Miles Copeland (Josh Quong Tart) and Gina Austin (Sonia Todd) set up a shelter at Summer Bay High. Heath arrives seeking shelter with his daughter Darcy Callahan (Alea O'Shea). Tegan Callahan (Saskia Burmeister) arrives in search of Darcy, she is annoyed that Heath took her without permission and drives off with her. Water begins to leak into the school and Colleen Smart (Lyn Collingwood) warns everyone that the storm is getting worse, though she is ignored. When the problem water gain worsens Gina decides to evacuate everyone to the other side of the school. Ruby Buckton (Rebecca Breeds) and Casey Braxton (Lincoln Younes) are nearly injured as part of the roof falls behind them. As they run, Bianca stands under the remaining segment of roofing. Heath plunges to save Bianca as the roof caves in on top of them. They remain trapped under the wreckage for a while, but rescue teams manage to save them. Colleen is found trapped using a lavatory which she rushed to use because of stress. Charlie Buckton (Esther Anderson) attends a car accident in which Tegan is trapped in. Tegan cannot break free as she is trapped under the steering wheel. After she is cut out of the wreckage, she is taken to hospital for surgery where she later dies. As the storm passes the residents of Summer Bay come to terms with the events and begin the clean-up operation.

==Promotion==
To promote the storyline, the Seven Network issued two televisual advertisements which were broadcast on their station. They began airing in August advertising the start date for the storyline. The first showed Summer Bay in a calm setting with a warning of The Great Storm arriving. While the other profiled previous disaster style storylines which Home and Away had featured, with the addition of The Great Storm. It also featured preview clips and interviews with the cast talking about the scenes. The promotion revealed that the roof at Summer Bay High would collapse, a car would slip to the edge of a cliff and showed various character battling severe storm conditions.

The serial UK broadcaster Channel 5 released an advert in October before they were due to air the scenes.
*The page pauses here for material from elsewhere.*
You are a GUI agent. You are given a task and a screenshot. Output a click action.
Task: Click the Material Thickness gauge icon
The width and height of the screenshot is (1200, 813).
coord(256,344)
The clip featured several scenes from the episodes.

==Ratings and reception==
The first episode of The Great Storm was the third most watched programme in Australia averaging at 1.208 million viewers. The second episode featuring Romeo and Alf's rescue mission average at 1.176 million viewers. The third episode featuring the roof collapse at Summer Bay High averaged at 1.09 million. While the serial's fourth outing saw a considerable drop averaging at 707 thousand viewers. The end of week ratings report concluded that Home and Away performed well on the Seven Network averaging at 1.131 million. The first gained 998,000 while the second dropped to 870,000 with the third and fourth steadying onto 893,000 and 824,000 viewers.

A columnist from TV Central said that The Great Storm was the Seven Network's "highly anticipated television event" and added that Summer Bay was "hit like never before" compared to previous disaster plots. Erin Miller of TV Week had a mixed reaction to the episodes. While it was "great to see Summer Bay deal with a natural disaster" that created many "tense moments", Miller said that the special effects ruined various scenes. She opined that Indigo Walker (Samara Weaving) was left to play "the irritating self-absorbed character" as usual. Miller commented that Romeo triumphed as the "hero" of the storyline when he saves Harvey's life.

In the Inside Soap Yearbook 2012 "The Great Storm" was chosen as the "big moment" of October 2011 in UK soaps. Their columnist said that the storyline made a "spectacular week" of episodes centered around the "powerful" storm that left "despair and destruction" in its path. They said "we were on the edge of our seats as we waited to find out if the tempest would take anyones life."